Wirkung Chemotherapeutikum

Das Repertoire im Hauttumorzentrum Nürnberg zur Behandlung von kutanen und subkutanen Metastasen des Melanoms, aber auch von Metastasen anderer solider Tumoren wie z.B. des Mamma-Karzinoms, wurde seit Januar 2013 durch die Elektrochemotherapie ergänzt.

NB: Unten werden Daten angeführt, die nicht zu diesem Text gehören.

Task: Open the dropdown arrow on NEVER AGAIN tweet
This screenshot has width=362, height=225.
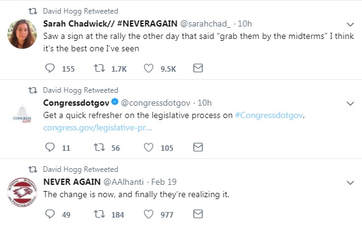Action: tap(350, 182)
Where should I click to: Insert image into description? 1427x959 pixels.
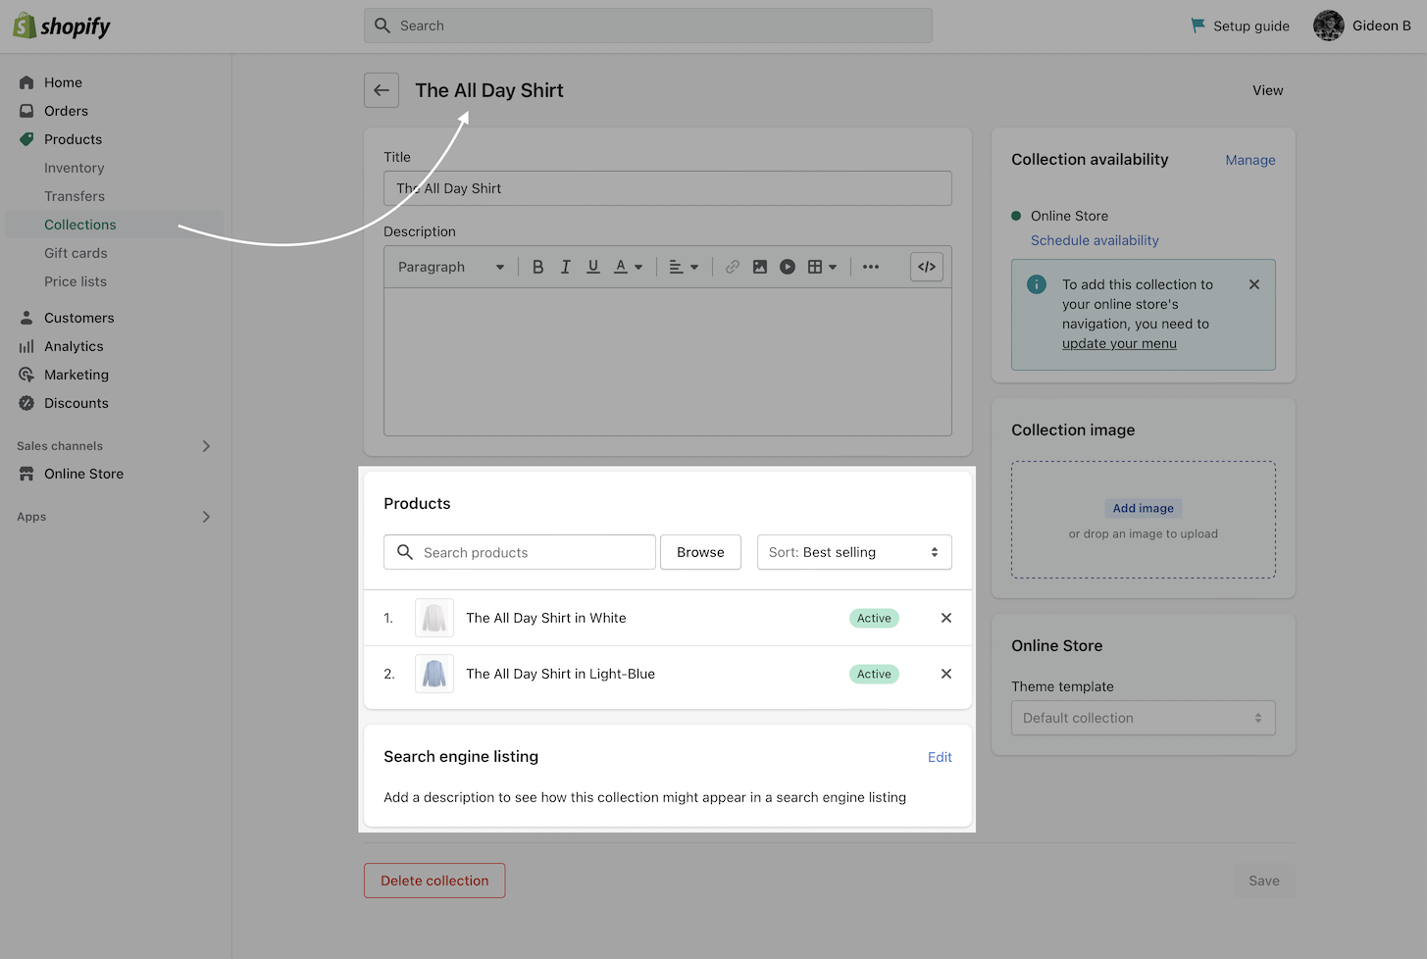pyautogui.click(x=759, y=267)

Dabei wird das physikalische Prinzip der Elektroporation mit der Gabe eines Chemotherapeutikums kombiniert. Unter Elektroporation versteht man die Erzeugung einer erhöhten Permeabilität der Zellwände durch die kurzfristige intratumorale Applikation eines starken elektrischen Feldes. Nach intravenöser Verabreichung einer Chemotherapie (in der Regel Bleomycin oder Cisplatin) wird eine spezielle Elektrode in die Metastase(n) eingestochen und für einige Sekunden ein elektrischer Impuls abgegeben. Das Chemotherapeutikum kann sich in der Metastase in einer bis zu 100-fachen Konzentration anreichern und seine zytostatische bzw. zytotoxische Wirkung entfalten.

Dadurch werden nur sehr geringe Mengen an Zytostatikum benötigt und die Nebenwirkungen bleiben sehr gering. Aufgrund der schmerzhaften Muskelkrämpfe durch das elektrische Feld wird der Eingriff allerdings in Tumeszenz- oder Allgemein-Anästhesie durchgeführt.

Bei der Elektrochemotherapie handelt es sich um ein palliatives Therapieverfahren, welches eine lokale Tumorkontrolle ermöglicht und somit die Lebensqualität der Patienten verbessern kann: Insbesondere Ulzeration und Blutung der Metastasen sowie der Bedarf an Schmerzmitteln können durch die Therapie gesenkt werden (1). Bei der Behandlung von kutanen und subkutanen Metastasen des Melanoms werden komplette Abheilungsraten von 53-66% und Gesamtansprechraten (komplette und partielle Remissionen) von 71-92% erzielt (2).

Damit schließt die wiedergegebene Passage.